John Francis O'Leary (June 23, 1926 – December 19, 1987) was an American government official and business executive. He held top positions in the Federal Energy Administration and the U.S. Department of Energy before moving to the private sector, where he rose to chairman and chief executive officer of General Public Utilities Corp.

==Early life==
O'Leary was born on June 23, 1926, in Reno, Nevada. He was educated in public schools in Nevada and California. O'Leary graduated from Central High School in Washington, D.C. and entered the U.S. Army in 1945. He was discharged with the rank of corporal in 1946. He received a Bachelor of Arts in economics from the George Washington University in 1950 and did graduate work in economics there from 1950 to 1953.

==Career==
O'Leary joined the staff of the U.S. Bureau of Mines in 1950. In 1952, he became a staff member of the Division of Minerals and Fuels. He then served as a specialist in minerals and fuels economics at the Office of the Assistant Secretary for Mineral Resources. In 1959, he was appointed Staff Assistant to the Assistant Secretary for Mineral Resources. In June 1962, he was appointed the Special Assistant to the Assistant Secretary and in March 1963, he was appointed as the Deputy Assistant Secretary.

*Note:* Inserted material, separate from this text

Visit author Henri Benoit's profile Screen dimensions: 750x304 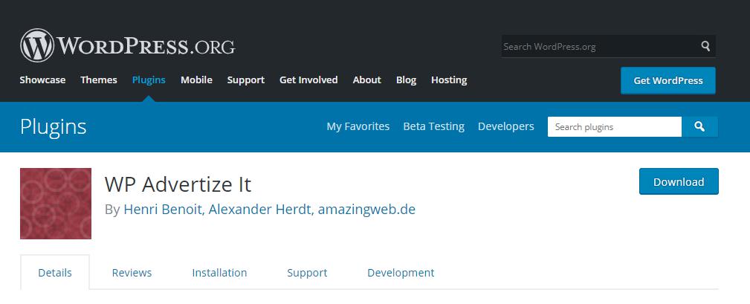pos(162,210)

He left the Bureau of Mines and was appointed as the Chief of the Bureau of Natural Gas at the Federal Power Commission on March 20, 1967.

O'Leary was appointed as the 12th director of the U.S. Bureau of Mines in 1968 by President Lyndon B. Johnson. O'Leary faced conflict with regulators and members of the coal industry after supporting stronger coal mine federal safety regulations after the Farmington Mine disaster. He submitted a letter of resignation on January 21, 1969, but President Richard Nixon did not choose to accept the letter until March 1, 1970.

O'Leary served as the head of the Federal Energy Administration until 1977, when President Jimmy Carter appointed him as deputy secretary of the newly formed U.S. Department of Energy. O'Leary left the Department of Energy in 1979. He joined the board of General Public Utilities Corp. following the Three Mile Island nuclear accident.

He also worked for Mitre Corporation and served as the Secretary of Energy and Minerals for New Mexico.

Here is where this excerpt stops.